25 August 2014

Dilema UU Desa


Oleh : Yanu Endar Prasetyo
Inilah Koran, 25 Agustus 2014 


Setelah melalui proses dan dinamika politik yang cukup panjang, pada tanggal 15 Januari 2014, pemerintah Republik Indonesia telah mengesahkan Undang-Undang No 6 Tahun 2014 tentang Desa (UU Desa) yang merupakan babak baru dalam pembagian kekuasaan, penataan dan desentralisasi Desa. Kehadiran UU Desa ini dianggap sebagai pengakuan negara atas eksistensi Desa sebaga sebuah wilayah otonom, baik desa sebagai sebuah kesatuan hukum maupun desa sebagai kesatuan adat di Nusantara. Tak lama setelah itu, pada tanggal 30 Mei 2014, pemerintah juga sudah merampungkan Peraturan Pemerintah Republik Indonesia Nomor 43 Tahun 2014 tentang Peraturan Pelaksanaan Undang-Undang Nomor 6 Tahun 2014 Tentang Desa.
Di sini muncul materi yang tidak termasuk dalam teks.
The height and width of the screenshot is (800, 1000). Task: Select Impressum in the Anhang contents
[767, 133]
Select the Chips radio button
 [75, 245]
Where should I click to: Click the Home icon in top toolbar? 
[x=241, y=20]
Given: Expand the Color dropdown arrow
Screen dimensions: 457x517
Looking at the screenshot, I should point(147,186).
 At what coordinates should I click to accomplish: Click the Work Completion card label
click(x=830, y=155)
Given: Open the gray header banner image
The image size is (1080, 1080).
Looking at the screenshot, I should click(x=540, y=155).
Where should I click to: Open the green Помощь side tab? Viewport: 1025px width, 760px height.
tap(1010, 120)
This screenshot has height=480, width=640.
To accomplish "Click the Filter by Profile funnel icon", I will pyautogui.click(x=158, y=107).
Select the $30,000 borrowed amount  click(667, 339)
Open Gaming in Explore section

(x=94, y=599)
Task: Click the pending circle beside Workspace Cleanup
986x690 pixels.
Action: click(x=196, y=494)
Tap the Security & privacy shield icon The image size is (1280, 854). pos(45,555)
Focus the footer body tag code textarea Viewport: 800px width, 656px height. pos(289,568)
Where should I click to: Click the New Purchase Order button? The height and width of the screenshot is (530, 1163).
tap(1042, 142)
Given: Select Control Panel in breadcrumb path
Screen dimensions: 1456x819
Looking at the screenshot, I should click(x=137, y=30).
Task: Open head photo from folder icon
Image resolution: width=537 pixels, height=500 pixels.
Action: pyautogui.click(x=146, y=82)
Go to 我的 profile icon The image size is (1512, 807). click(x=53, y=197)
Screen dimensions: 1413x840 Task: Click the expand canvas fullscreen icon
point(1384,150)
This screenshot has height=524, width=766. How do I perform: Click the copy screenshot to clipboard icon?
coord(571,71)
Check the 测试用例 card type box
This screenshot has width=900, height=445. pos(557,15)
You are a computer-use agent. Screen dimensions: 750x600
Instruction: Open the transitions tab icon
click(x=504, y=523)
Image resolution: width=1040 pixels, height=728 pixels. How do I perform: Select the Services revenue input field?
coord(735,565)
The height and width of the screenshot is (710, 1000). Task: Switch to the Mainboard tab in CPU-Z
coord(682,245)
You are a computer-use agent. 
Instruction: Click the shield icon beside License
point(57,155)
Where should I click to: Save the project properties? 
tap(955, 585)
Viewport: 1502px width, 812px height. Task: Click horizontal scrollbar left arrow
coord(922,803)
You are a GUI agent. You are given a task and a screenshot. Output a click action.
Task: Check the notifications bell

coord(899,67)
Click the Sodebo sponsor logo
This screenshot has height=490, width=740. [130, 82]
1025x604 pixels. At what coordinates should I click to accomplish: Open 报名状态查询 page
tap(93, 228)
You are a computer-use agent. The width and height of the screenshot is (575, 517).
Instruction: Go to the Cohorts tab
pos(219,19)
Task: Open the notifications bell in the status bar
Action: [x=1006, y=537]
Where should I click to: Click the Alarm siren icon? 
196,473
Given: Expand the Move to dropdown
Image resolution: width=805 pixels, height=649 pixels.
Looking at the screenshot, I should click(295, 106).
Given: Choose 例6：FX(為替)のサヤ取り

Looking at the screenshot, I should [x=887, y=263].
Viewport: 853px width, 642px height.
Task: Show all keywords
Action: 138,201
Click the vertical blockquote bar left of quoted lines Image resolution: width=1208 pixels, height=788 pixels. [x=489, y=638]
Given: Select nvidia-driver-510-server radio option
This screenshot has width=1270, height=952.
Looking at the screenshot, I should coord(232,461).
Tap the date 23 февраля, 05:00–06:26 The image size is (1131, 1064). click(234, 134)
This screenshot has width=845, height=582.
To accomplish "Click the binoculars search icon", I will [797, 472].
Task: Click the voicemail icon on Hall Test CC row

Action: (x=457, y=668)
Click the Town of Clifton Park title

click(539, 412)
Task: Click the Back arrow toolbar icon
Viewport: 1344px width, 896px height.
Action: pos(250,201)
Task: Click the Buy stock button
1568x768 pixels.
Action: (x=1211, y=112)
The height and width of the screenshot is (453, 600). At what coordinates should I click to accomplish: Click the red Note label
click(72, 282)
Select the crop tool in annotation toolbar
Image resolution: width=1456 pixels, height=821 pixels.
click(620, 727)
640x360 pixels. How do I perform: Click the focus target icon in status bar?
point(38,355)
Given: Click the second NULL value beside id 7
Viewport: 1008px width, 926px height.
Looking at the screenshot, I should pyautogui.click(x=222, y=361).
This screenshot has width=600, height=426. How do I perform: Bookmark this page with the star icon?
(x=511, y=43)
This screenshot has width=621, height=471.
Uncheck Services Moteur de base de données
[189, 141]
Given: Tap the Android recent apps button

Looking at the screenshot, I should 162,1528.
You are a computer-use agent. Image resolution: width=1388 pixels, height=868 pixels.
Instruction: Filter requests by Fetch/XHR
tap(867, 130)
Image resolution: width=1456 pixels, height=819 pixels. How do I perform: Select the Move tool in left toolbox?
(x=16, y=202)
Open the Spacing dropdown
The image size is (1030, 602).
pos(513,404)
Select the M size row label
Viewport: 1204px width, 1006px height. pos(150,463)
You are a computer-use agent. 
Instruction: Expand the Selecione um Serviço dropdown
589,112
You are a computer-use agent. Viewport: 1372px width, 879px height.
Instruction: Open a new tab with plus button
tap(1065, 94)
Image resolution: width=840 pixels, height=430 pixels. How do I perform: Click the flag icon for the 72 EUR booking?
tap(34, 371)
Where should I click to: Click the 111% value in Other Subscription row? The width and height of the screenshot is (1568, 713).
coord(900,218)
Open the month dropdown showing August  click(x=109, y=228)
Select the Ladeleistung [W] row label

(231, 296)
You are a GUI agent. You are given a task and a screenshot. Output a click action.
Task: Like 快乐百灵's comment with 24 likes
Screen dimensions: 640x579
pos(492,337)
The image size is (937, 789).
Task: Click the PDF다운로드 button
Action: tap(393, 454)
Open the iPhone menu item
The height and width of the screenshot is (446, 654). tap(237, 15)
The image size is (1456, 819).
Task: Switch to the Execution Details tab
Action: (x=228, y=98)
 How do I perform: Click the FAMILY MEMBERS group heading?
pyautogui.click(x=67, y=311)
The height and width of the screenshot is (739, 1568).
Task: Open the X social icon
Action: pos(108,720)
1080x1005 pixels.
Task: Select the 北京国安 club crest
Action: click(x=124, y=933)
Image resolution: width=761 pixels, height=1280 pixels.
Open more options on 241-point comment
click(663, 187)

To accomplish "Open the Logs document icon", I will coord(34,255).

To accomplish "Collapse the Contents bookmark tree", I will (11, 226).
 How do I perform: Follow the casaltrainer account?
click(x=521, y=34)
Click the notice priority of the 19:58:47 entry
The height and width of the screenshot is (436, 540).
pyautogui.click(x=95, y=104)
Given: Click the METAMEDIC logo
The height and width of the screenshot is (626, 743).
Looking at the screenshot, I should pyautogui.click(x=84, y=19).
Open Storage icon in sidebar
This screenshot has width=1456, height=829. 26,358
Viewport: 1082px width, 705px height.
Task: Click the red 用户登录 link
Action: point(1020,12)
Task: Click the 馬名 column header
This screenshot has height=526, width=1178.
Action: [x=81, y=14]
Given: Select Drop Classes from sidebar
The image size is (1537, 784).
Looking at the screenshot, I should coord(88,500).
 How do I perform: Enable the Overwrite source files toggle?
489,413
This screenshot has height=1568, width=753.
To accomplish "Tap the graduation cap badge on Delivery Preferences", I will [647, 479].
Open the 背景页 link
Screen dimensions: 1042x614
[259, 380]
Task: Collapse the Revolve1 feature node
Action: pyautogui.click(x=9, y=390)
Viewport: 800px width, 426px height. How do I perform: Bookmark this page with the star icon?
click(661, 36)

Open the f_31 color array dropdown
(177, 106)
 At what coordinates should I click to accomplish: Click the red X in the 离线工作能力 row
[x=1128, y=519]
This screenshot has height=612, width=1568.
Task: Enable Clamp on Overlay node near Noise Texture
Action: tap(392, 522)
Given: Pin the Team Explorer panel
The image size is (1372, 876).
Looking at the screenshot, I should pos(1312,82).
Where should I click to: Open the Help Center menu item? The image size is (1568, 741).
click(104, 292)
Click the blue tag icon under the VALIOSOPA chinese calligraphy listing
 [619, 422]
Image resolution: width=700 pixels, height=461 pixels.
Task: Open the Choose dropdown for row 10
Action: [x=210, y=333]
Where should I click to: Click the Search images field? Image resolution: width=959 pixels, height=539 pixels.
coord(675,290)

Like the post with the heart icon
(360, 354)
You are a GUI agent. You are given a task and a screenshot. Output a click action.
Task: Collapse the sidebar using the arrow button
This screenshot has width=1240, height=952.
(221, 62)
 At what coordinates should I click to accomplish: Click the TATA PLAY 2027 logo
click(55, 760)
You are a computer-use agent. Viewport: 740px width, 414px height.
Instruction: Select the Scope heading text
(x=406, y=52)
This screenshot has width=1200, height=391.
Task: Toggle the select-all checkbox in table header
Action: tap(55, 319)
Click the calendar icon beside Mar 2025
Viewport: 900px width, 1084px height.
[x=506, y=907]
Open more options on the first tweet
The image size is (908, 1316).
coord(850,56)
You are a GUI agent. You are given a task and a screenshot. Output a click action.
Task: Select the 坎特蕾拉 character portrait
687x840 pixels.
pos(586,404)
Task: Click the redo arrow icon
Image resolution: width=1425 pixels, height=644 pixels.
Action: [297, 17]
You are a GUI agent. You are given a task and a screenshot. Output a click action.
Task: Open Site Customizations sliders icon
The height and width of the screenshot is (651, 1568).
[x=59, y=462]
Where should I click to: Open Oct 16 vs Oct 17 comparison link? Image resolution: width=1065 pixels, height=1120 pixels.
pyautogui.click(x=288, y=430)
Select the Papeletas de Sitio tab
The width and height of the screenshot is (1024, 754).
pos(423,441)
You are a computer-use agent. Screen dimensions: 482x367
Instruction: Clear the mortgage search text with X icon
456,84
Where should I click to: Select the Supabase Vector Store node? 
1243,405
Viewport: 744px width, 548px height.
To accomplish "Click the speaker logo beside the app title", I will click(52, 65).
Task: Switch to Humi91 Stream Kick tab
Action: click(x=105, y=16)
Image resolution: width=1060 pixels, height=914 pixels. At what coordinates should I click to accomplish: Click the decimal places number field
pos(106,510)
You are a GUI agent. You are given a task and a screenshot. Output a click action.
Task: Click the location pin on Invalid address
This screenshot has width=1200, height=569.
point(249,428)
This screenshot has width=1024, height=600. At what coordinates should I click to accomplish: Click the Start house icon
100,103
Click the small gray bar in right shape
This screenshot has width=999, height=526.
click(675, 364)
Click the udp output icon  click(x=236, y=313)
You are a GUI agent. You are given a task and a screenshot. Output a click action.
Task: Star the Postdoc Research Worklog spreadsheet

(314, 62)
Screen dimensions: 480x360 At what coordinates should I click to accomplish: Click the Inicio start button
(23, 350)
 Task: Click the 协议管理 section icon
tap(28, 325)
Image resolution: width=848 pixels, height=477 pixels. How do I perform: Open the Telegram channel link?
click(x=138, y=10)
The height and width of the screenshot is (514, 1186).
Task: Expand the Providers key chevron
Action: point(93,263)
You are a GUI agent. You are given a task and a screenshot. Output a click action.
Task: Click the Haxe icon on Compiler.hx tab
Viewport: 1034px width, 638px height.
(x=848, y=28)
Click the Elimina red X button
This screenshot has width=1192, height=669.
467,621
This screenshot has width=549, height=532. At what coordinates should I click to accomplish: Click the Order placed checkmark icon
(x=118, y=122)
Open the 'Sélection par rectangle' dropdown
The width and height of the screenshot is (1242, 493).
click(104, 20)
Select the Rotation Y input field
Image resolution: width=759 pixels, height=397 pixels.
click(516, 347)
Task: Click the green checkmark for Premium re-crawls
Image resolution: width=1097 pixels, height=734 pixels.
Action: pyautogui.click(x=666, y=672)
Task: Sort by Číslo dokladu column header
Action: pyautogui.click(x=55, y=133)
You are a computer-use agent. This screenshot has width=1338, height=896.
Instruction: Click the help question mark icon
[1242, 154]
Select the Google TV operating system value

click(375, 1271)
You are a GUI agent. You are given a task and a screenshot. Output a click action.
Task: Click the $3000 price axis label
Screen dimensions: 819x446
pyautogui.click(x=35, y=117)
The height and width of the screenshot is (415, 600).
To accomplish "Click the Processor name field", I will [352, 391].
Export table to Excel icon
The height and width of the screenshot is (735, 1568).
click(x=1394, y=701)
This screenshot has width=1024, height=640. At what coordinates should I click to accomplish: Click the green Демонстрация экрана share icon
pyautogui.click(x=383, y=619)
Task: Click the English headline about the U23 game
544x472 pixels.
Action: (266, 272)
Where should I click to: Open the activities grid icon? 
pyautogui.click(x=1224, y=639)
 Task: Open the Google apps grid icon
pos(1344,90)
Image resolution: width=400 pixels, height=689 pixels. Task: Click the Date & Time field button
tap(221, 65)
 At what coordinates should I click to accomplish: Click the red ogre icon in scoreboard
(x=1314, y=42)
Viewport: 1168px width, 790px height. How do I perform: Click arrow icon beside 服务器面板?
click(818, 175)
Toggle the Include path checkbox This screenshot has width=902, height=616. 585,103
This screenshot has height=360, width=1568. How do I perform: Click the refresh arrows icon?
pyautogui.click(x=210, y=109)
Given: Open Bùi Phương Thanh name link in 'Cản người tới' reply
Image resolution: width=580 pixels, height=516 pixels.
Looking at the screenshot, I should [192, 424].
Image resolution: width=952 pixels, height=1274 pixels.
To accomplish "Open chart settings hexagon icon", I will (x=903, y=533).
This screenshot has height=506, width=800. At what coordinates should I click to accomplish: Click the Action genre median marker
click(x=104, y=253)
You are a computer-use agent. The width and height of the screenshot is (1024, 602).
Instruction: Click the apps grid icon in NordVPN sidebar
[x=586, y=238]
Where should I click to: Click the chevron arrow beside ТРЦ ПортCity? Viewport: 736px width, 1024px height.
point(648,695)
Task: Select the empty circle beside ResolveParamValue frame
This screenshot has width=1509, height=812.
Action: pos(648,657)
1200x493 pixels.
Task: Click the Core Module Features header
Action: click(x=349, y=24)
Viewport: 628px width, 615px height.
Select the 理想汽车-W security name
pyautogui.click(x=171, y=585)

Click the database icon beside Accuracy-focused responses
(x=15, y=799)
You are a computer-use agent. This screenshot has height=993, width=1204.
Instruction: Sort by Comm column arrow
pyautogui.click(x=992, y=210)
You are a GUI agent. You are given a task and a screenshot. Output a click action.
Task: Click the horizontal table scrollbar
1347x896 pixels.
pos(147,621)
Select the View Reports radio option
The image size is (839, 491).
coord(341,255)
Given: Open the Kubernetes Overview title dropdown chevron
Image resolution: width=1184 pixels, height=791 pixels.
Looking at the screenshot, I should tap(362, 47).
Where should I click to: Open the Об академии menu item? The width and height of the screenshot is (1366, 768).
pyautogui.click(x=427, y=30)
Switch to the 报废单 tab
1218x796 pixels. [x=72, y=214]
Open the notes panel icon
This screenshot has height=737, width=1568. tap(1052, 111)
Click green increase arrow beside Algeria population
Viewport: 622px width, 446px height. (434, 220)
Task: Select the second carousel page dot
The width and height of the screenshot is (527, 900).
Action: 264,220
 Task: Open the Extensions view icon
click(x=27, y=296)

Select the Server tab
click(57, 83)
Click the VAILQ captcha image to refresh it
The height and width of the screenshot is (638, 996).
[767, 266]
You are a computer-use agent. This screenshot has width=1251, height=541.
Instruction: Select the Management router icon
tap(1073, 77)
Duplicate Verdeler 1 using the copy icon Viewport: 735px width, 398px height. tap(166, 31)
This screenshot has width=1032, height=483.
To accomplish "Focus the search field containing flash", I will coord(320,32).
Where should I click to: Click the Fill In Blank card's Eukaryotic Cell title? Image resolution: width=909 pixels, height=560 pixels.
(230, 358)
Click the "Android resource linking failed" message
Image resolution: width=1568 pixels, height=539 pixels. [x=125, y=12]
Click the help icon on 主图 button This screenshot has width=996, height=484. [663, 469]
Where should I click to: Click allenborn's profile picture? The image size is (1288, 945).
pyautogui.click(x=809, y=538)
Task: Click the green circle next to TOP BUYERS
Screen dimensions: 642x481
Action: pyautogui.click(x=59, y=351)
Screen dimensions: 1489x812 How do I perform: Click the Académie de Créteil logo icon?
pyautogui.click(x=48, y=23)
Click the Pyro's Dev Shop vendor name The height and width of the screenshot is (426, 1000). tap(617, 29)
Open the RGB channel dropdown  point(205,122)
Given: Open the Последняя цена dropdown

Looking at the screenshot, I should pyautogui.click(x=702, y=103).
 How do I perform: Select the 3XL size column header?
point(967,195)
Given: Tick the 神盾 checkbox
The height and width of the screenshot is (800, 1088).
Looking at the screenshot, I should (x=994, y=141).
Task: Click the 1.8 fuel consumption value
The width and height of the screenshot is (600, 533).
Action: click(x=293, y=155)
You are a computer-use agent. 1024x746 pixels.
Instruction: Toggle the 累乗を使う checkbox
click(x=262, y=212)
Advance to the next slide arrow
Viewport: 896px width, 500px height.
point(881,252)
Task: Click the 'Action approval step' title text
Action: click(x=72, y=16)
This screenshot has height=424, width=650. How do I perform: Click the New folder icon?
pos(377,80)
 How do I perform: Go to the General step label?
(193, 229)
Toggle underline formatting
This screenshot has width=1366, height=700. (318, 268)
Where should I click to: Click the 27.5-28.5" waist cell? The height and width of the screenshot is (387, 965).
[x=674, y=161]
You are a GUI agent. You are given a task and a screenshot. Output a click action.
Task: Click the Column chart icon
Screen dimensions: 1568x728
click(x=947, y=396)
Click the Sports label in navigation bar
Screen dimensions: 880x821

Artinya, UU Desa sudah dapat diimplementasikan karena telah memiliki dasar dan petunjuk hukum. Apakah UU Desa ini benar-benar dapat dengan mudah dan tepat diimplementasikan di lapangan? Mengingat banyak sekali perubahan mendasar yang tercantum dalam UU Desa ini, baik dari sisi pengelolaan keuangan desa, pembagian kekuasaan politik desa, pengelolaan sumber daya dan strategi pembangunan desa-desa di Indonesia yang nampaknya tidak mudah untuk disinkronisasikan dengan realitas masyarakat pedesaan terkini.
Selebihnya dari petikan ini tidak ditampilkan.